━━━ DATA SHOWN

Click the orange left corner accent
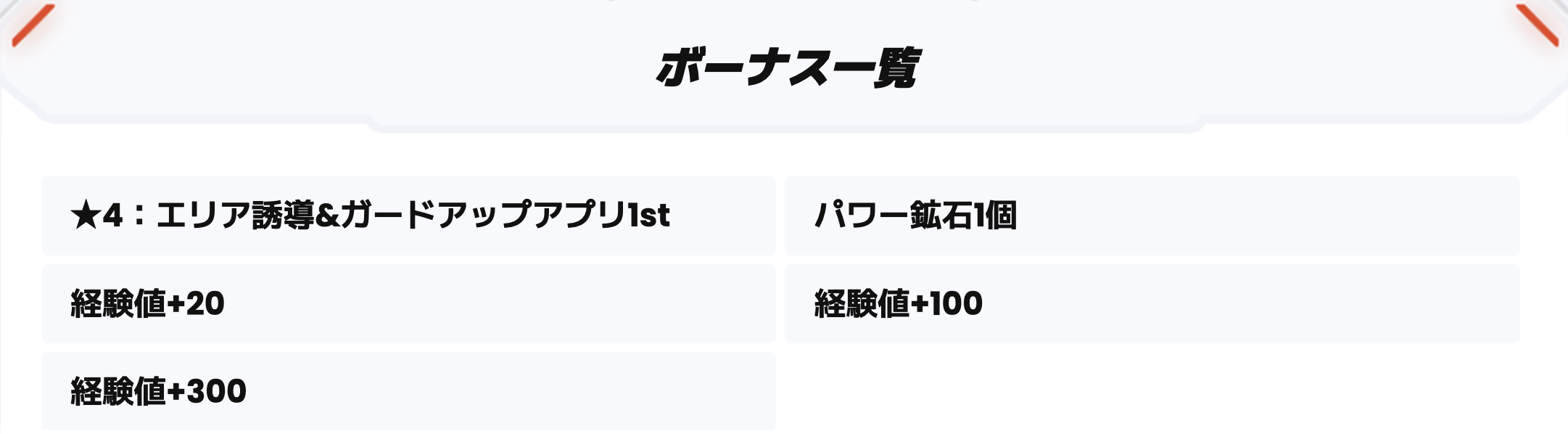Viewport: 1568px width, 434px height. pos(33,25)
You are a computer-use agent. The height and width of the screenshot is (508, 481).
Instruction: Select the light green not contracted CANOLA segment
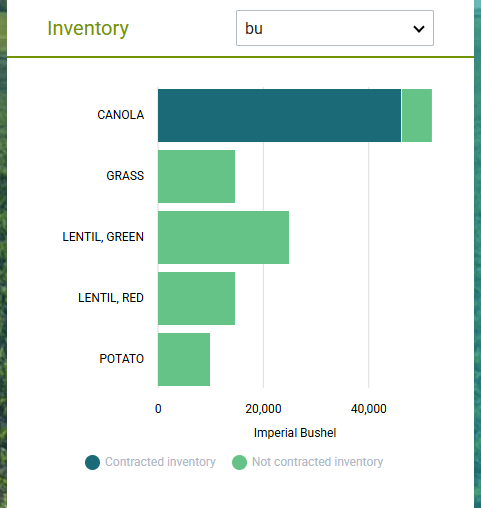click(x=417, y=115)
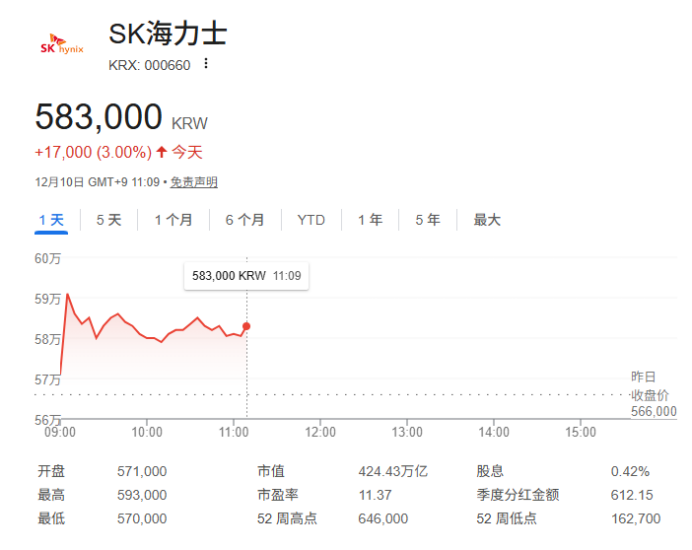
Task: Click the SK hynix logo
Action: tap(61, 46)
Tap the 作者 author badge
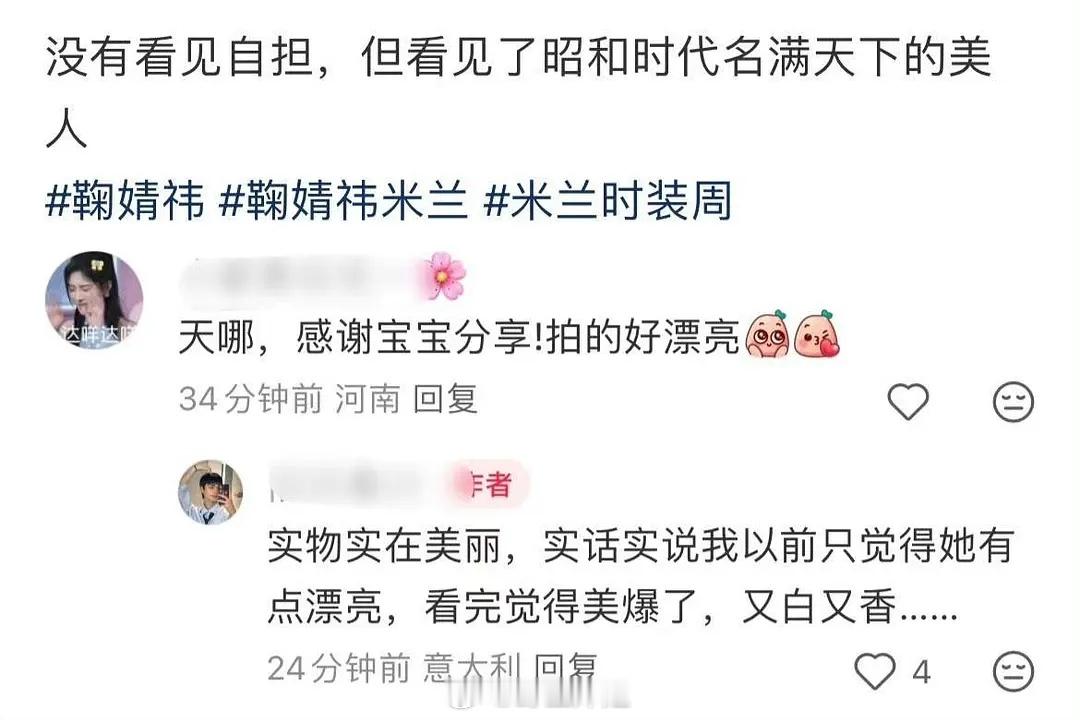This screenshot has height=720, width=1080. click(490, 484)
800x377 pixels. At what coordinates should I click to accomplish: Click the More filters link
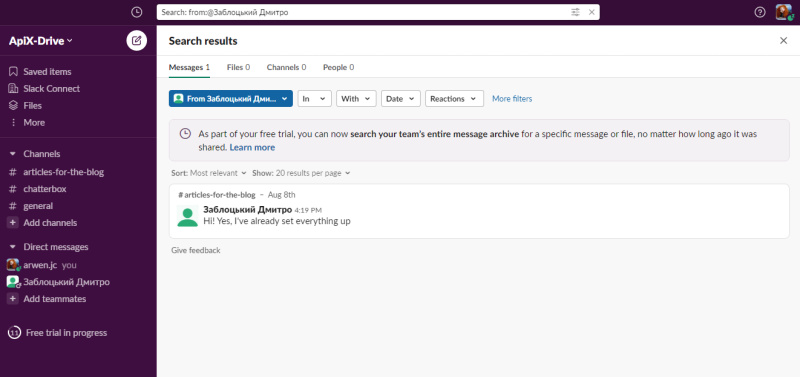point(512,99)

━━━━━━

__TASK DETAILS__: Copy every entry above exactly as it stands, but leave the pictures out.

__ANSWER BOX__:
Click the orange left corner accent
Viewport: 1568px width, 434px height. pos(33,25)
You are a computer-use agent. The height and width of the screenshot is (508, 481).
Instruction: Select the light green not contracted CANOLA segment
click(x=417, y=115)
Task: Click the SK hynix logo
Action: tap(61, 46)
Tap the 作者 author badge
This screenshot has height=720, width=1080. click(490, 484)
800x377 pixels. At what coordinates should I click to accomplish: Click the More filters link
point(512,99)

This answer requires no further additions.